REQUIRED WORK - Task for the records below: repeat the line containing "This screenshot has width=1498, height=1135." and every line after it, exactly and with nothing else, but leave out the pictures.

(Records excerpted from a collection)

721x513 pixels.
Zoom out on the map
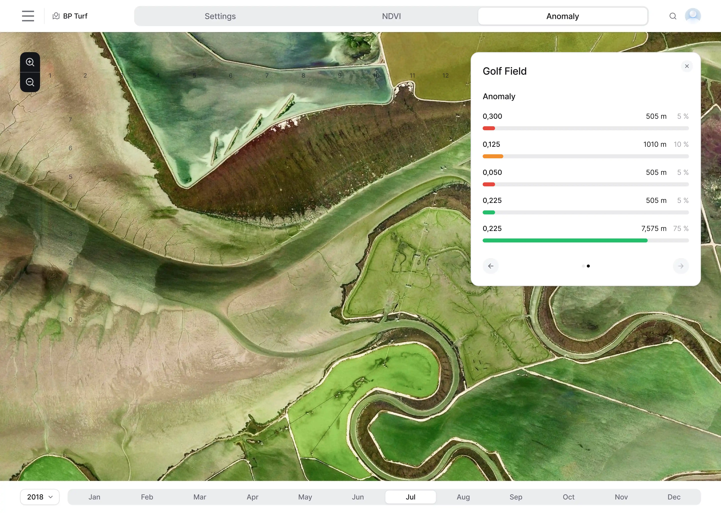30,82
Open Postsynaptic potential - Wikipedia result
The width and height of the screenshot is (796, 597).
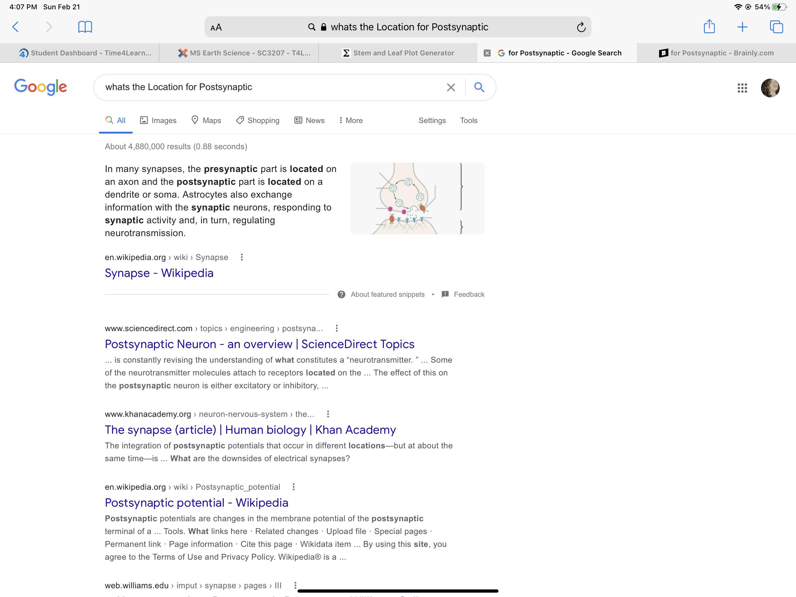(x=196, y=503)
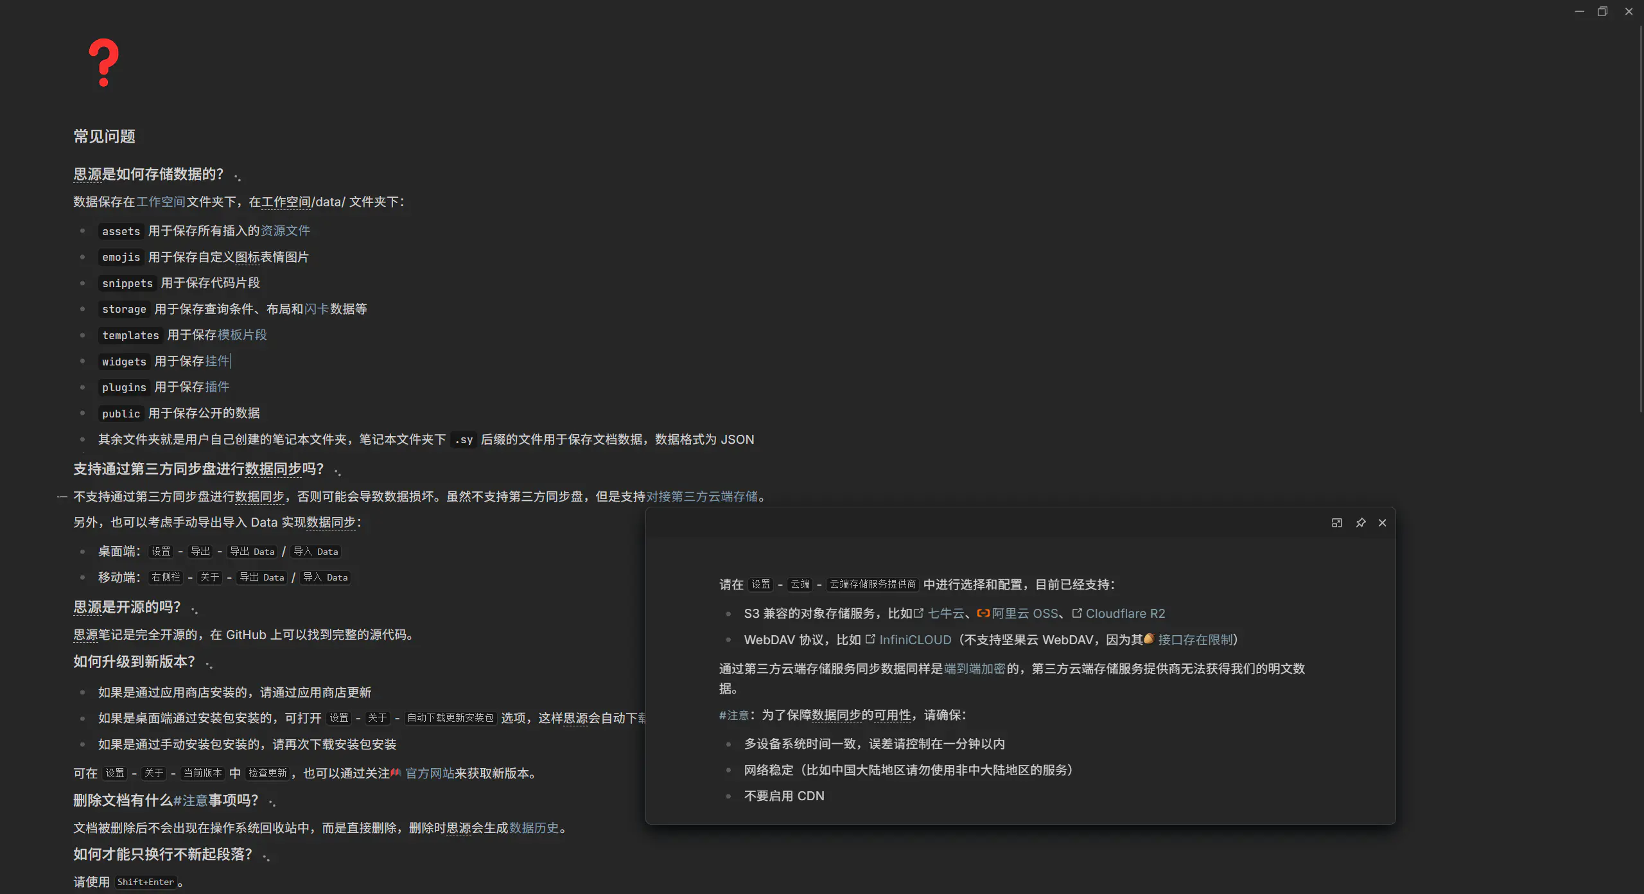Click the bullet before 桌面端 list item
This screenshot has width=1644, height=894.
pyautogui.click(x=82, y=551)
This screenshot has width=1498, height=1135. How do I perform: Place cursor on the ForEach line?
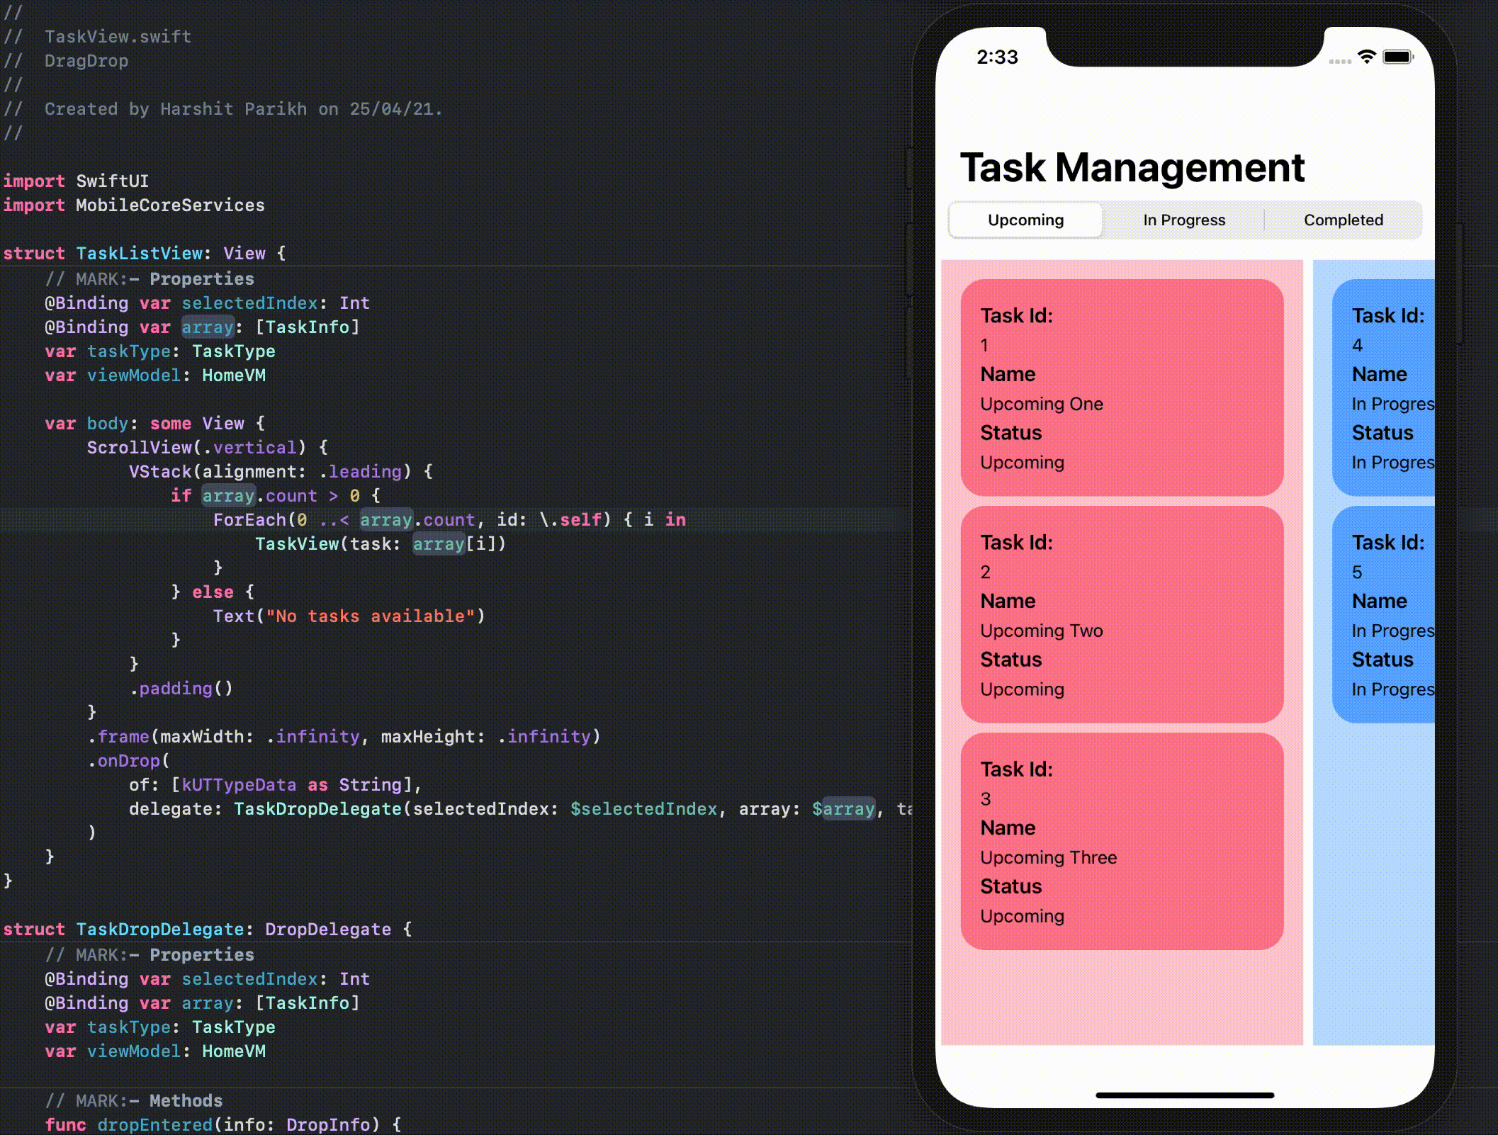[249, 520]
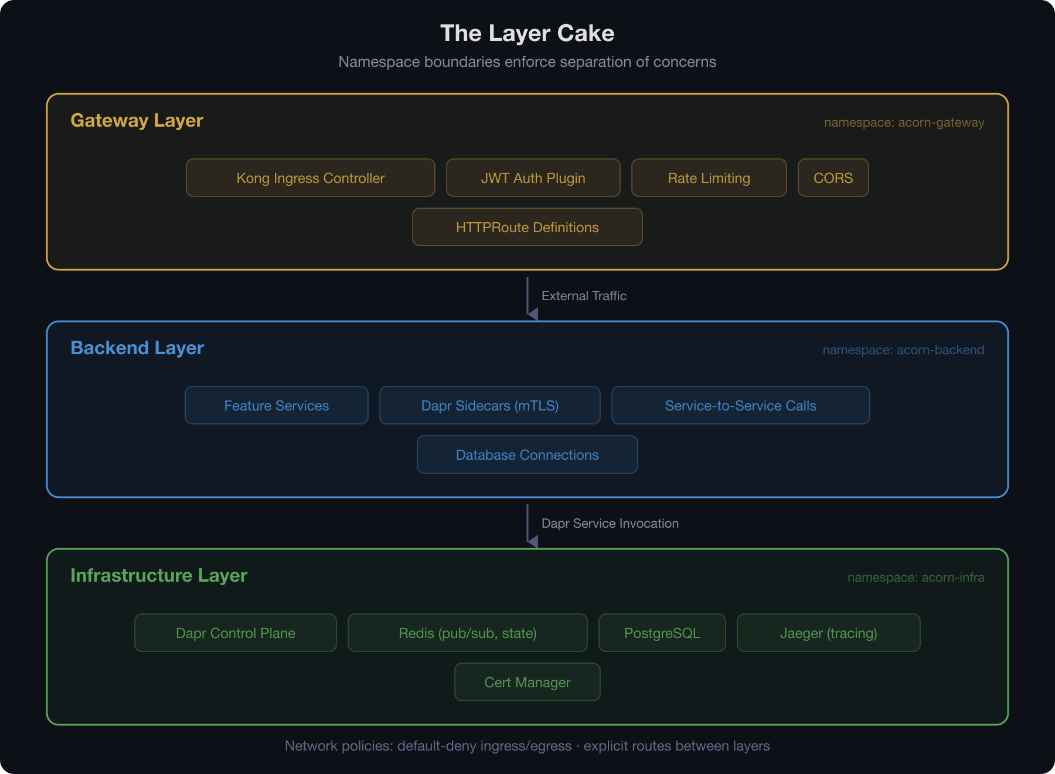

PROBLEM SOLUTION -
This screenshot has width=1498, height=1135. How do I perform: Place cursor on the ForEach line?
[249, 520]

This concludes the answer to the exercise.